So sorry to go on but I have a real concern now regarding the advancement of my symptoms-especially my legs. What Im concerned about is that my symptoms arent my typical AS ones. I'm actually not suffering back pain really apart from the odd twinge which is why Im so confused. I worry this is another AI disease on top of the AS which is scaring me.

The burning in my legs has become severe. I have burning skin on top of my thighs with little dots that are red/brownish depending on activity. My feet are pale and white and I have dark patches of skin on ankles for over a year. The rheumy said they are from my shoes, I nearly lost my mind; they are not from my shoes for certain.

The skin on top of my thighs burns to touch and i cant even wear jeans or anything anymore as its agony. My bum cheeks burn and sting too. I thought it was just post baby stretchmarks causing nerve pain but I dont believe it is now.

I havent been able to eat properly for over a year - no appetite at all and bad food reactions - but I know thats a typical AS thing for some people (I hope it is anyway).

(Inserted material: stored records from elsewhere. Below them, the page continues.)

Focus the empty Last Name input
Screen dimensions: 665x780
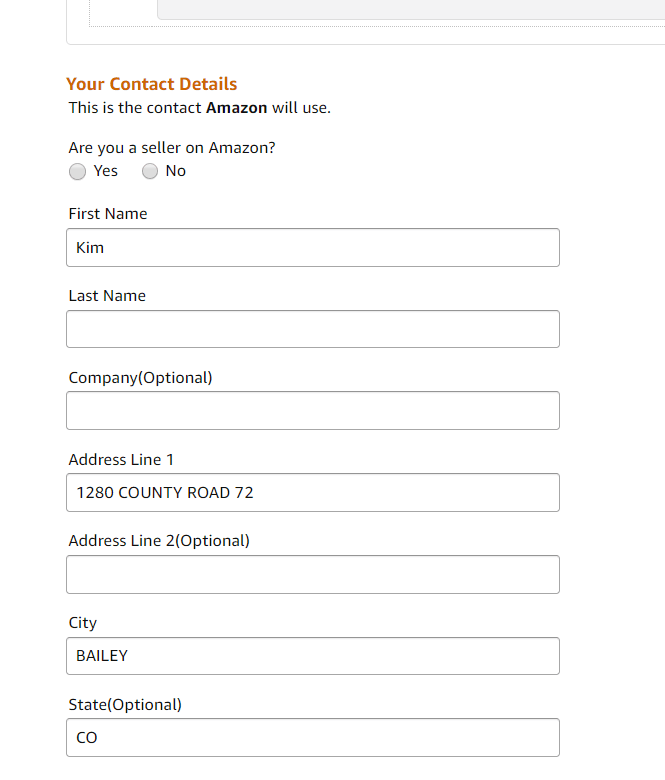(312, 329)
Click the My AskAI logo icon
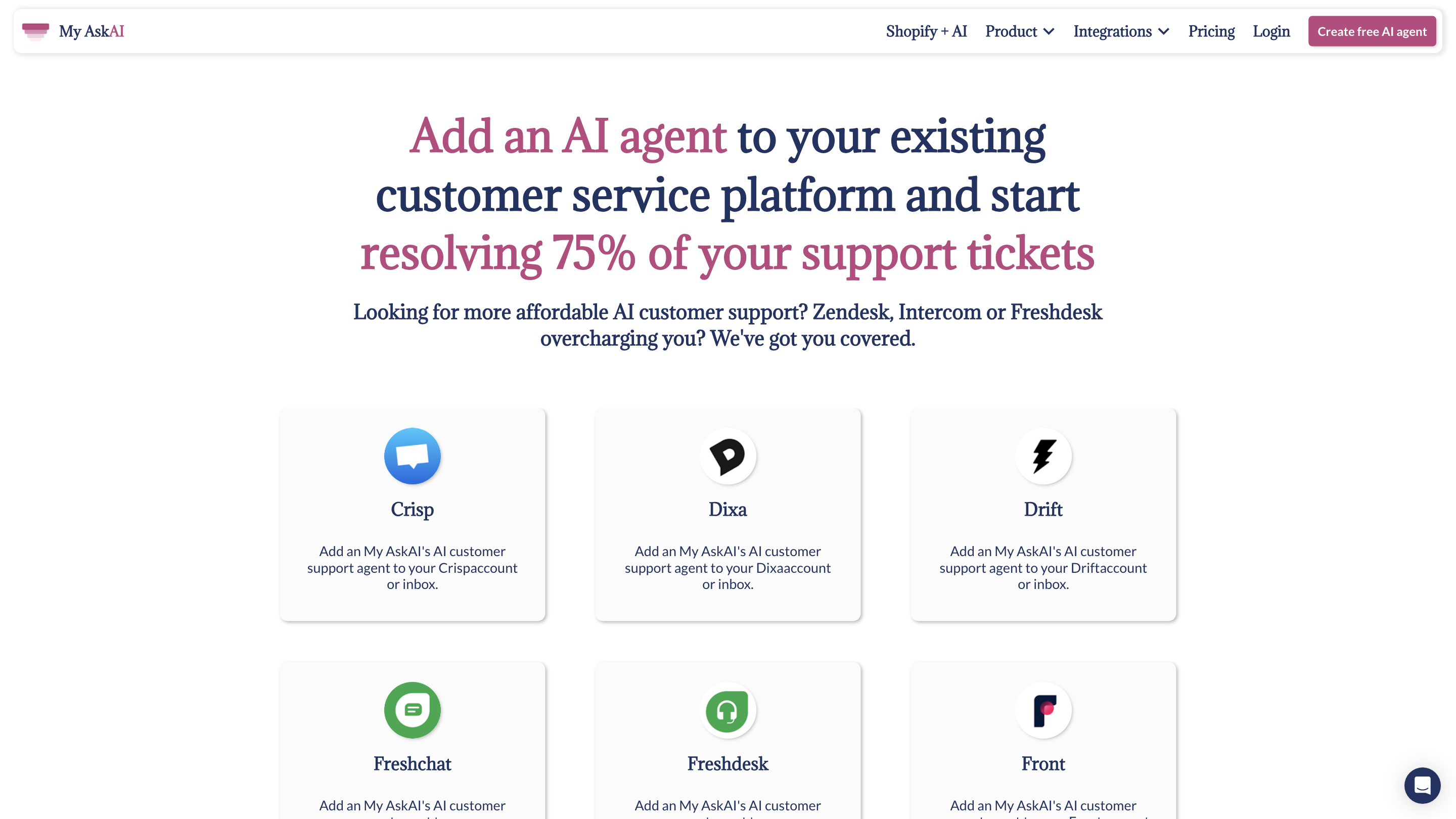This screenshot has width=1456, height=819. [35, 31]
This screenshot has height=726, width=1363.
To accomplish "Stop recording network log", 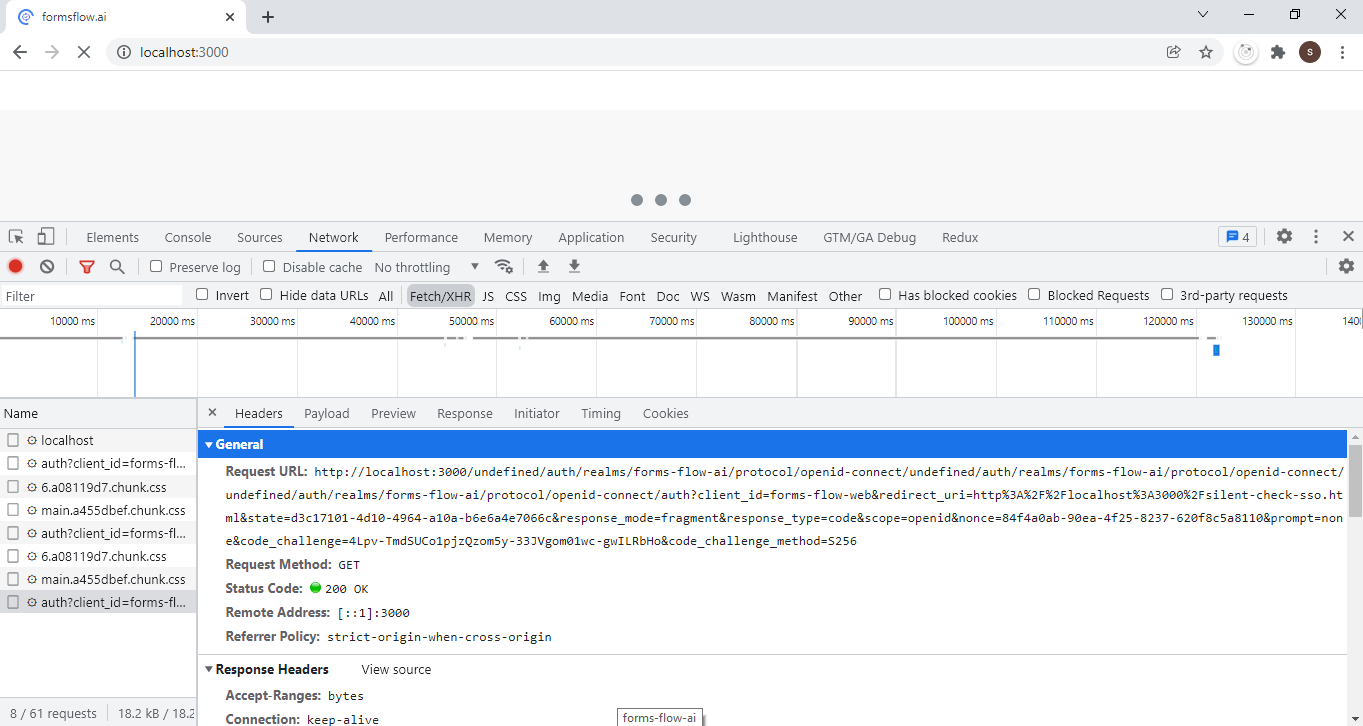I will tap(15, 266).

I have weakness in the legs and now feel it in my arms a bit too. When this all kicked off over a year ago, comments were made about how white I was. I still have whiter skin than usual but my legs are ghostly white as are my feet and I feel like the skin is changing alot.

ECG nerve conduction tests on leg came back fine - so no peripheral neuropathy (at the moment).

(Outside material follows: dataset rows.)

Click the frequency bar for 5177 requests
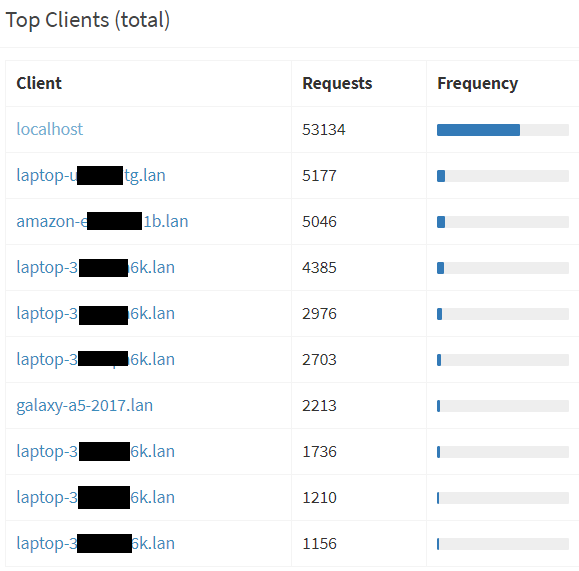The width and height of the screenshot is (579, 571). [x=503, y=176]
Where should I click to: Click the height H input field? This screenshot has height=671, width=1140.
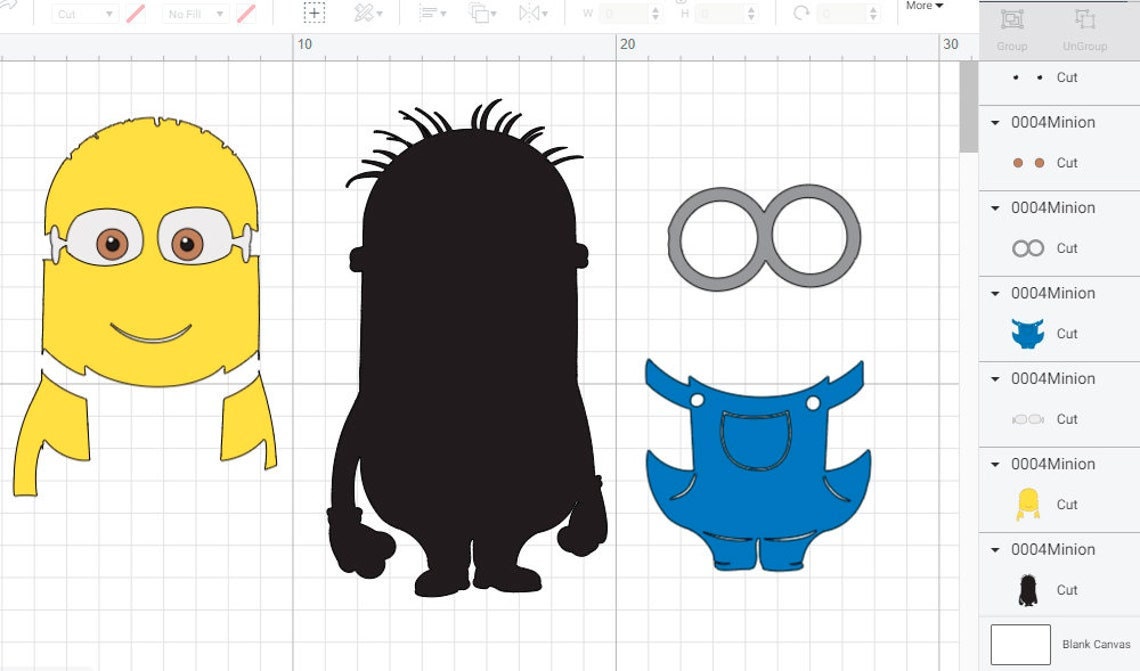point(720,13)
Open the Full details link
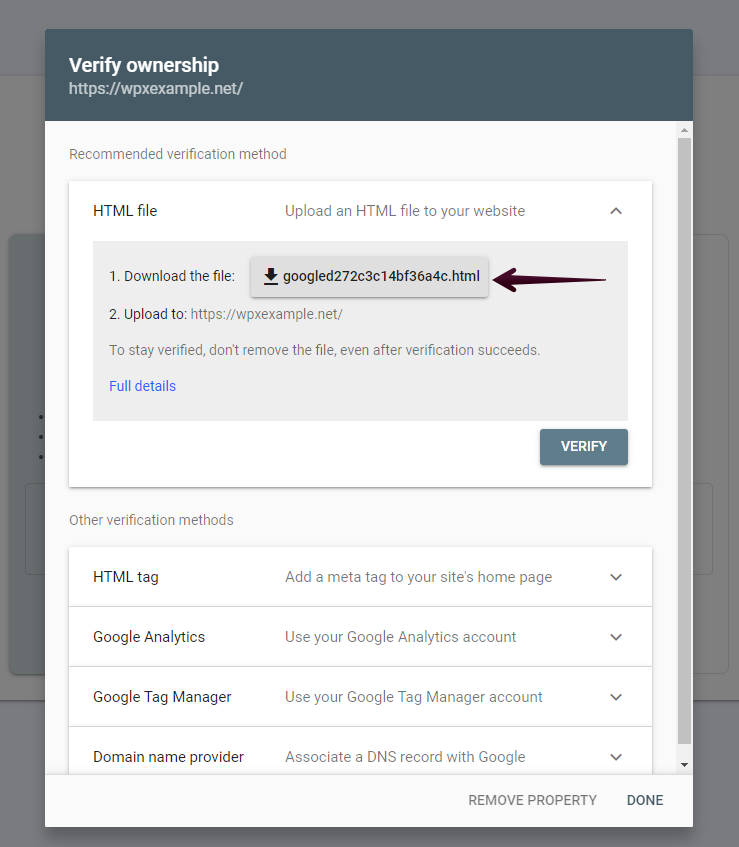The height and width of the screenshot is (847, 739). pos(142,386)
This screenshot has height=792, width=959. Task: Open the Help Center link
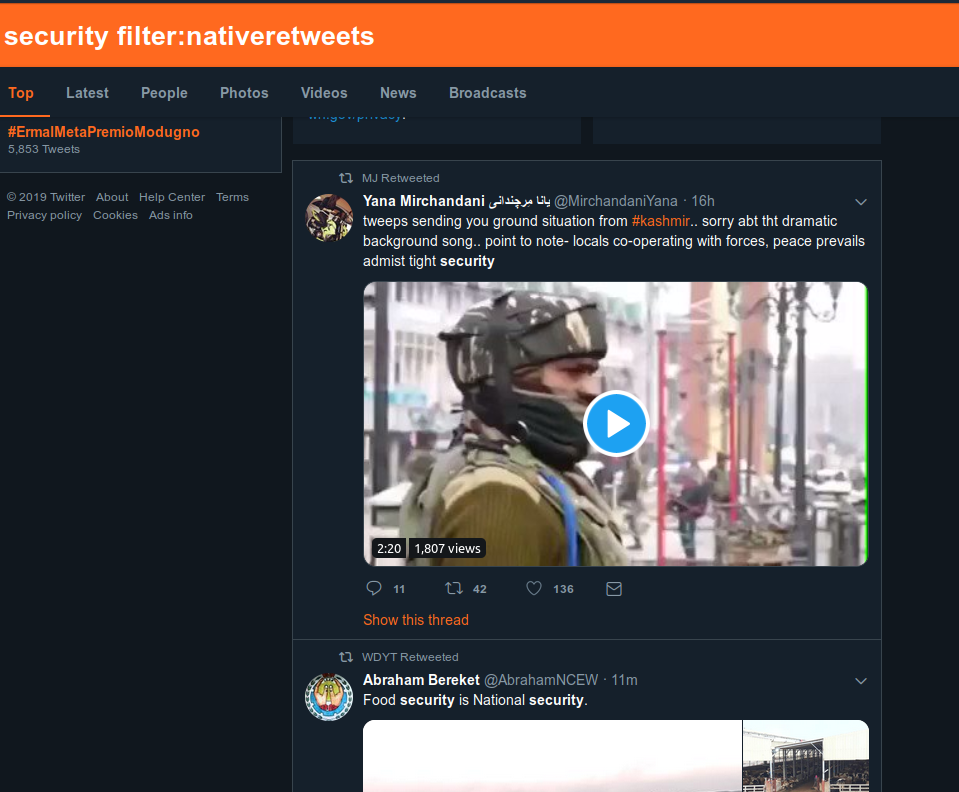tap(171, 197)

As suggested, I am taking every supplememt under the sun and will be straight onto the doctors tomorrow for VitD and Vit B12 deficiency.

I cant tell whether this pain in my legs is burning skin/nerves/circulaiton. It feels like it is all 3. It is getting worse and worse and I cant actuall ythink straight with the discomfort which is why Im desperately on here pestering you all.

I apologise for going on about my symptoms here and as soon as I am managing this and in less pain (optimism :-) I will stop going on!

I am quite frightened, I am a single mum with a 2 year old boy and about to lose my job. I am so worried as its getting worse. When I had the usual awful AS symptoms, they never bothered me at all. My rheumatologist is lovely but I dont believe he is taking me seriously about my legs. Im debating whether to try see a vascular person - I dont know where to begin.

I am on no meds and am going to urgently request steroids and for long terms the azulfadine as TIm suggested. I just worry that this isnt AS and that these treatments wont help as it isnt neccessarily related to my AS. (I am HLA B27)

FInally - my ESD rate and C-protein levels werent actually that high when tested 5 months ago which is why my rheumy is just shrugging me off without treatment.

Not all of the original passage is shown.